137.Any other application Three years When the right
for which no period of to Apply
limitation is provided accrues.
elsewhere in this
Division.
"The period of three years would surely commence at least from the date on which a legatee under a Will could be justifiably ascribed with the knowledge that the Will on which his claim is founded is likely to be disputed by other persons especially the natural heirs of the Testatrix. By way of adumbration, hypothetically, a Will may have been executed in Delhi in 1950. The bequests made and dealt with therein may not have come into any dispute for several decades. It could be that some legatees were in possession of the properties with the tacit permission or approval of the other legatees, which approval was subsequently withdrawn. So long as the rights of any particular legatee are to emanate and flow from the Will, probate proceedings ought to be filed at least within three years from this conjectured withdrawal of permission. That would then be the latest date on which "the right to apply accrues".
This would be the most appropriate and meaningful interpretation given to the words "when the right to apply occurs". The applicant in the present case must surely have
been well aware that the Will would be indefatigably contested. His right to apply surely accrued on the death of the alleged Testatrix Dr. Raseel Kohil on 11.10.1987. Yet he chose not to initiate probate proceedings, and over a decade has passed thereafter."

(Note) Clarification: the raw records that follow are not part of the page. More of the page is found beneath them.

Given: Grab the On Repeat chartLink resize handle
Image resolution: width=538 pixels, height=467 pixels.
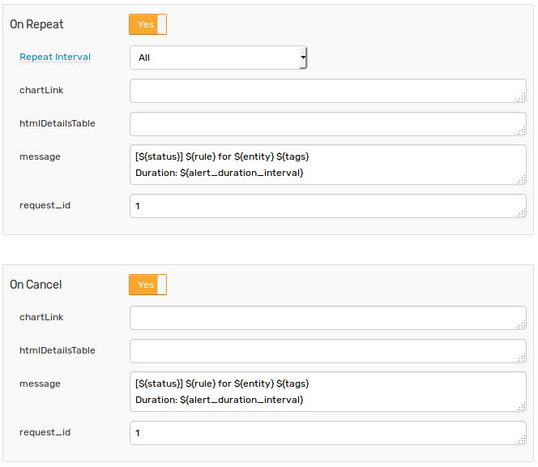Looking at the screenshot, I should [522, 98].
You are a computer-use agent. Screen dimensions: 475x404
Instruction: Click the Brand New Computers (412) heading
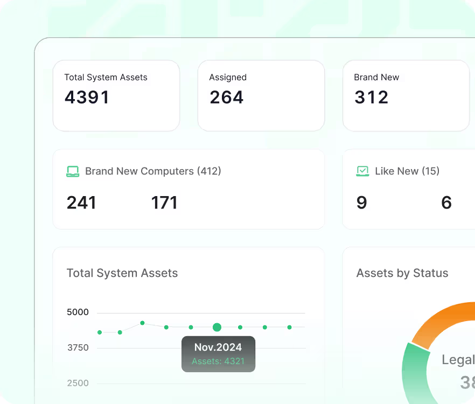(x=153, y=171)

50. Reference may also be had to the judgment of the Hon'ble Supreme Court in the case of Kunvarjeet Singh Khandpur vs Kirandeep Kaur & Ors. (supra) where the Hon‟ble Court recorded with approval the submissions of the counsel for the appellant that the crucial expression "right to apply" in terms of Article 137 of the Limitation Act would mean that when a dispute about the genuineness of the Will arises.

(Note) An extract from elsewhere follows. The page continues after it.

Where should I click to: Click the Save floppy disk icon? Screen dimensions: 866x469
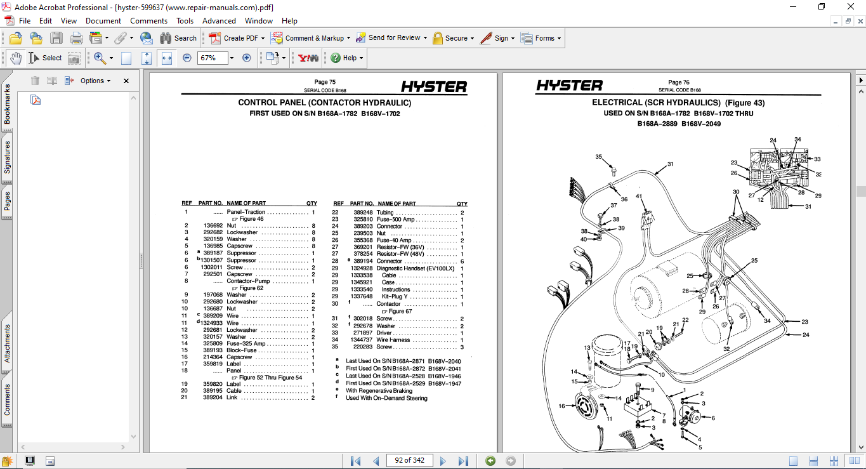[56, 38]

51. In my view, first time an objection was raised to the Will was when respondent No.6 wrote a communication to DDA on 19.01.2006. DDA responded vide its letter dated 24.02.2006 stating that no steps would be taken until the family settlement or probate of the Will is placed on record. Reference may also be had to the cross-examination which took place on 24.09.2012 of respondent No.6, relevant portion of which reads as follows:
"Q. When and how did you come to know about the mutation of the property at Janak Puri, in terms of the Will?
Ans. Upon service of the notice from DDA, calling upon me to file objections, if any, against the mutation.
I have not placed the same on record. (Vol. I can bring the same, if directed). I am not able to recollect the exact date of the notice. (Vol. As far as I am able to recall, it was served sometime in 2003 or 2004)."
52. Hence, even as per respondent No.6 Sh. Virumal Motwani, though he was served with notice for carrying out mutation by DDA in 2003 or 2004, a
response has been made by him only on 19.01.2006 informing DDA not to act on the basis of the Will, which has been propounded by the petitioner. He accepts this in his affidavit by way of evidence.
53. The present petition has been filed within three years of the said date i.e. 19.01.2006, which is the first time that respondent No.6 rejected the Will in question. Accordingly, I hold that the present probate petition is not barred by limitation.
54. In view of the above and having regard to the facts and circumstances of the present case, it is ordered that the probate in respect of Will dated 29.08.1997 of late Shri Pritam Das (Ex.PW-1/1) be granted in favour of the petitioner on his depositing the requisite court fee and on his furnishing the administration bond, for due administration of the estate of the deceased, in accordance with his wishes.
55. Accordingly, the present petition is allowed.
56. The petition is disposed of. The pending applications, if any, also stand disposed of.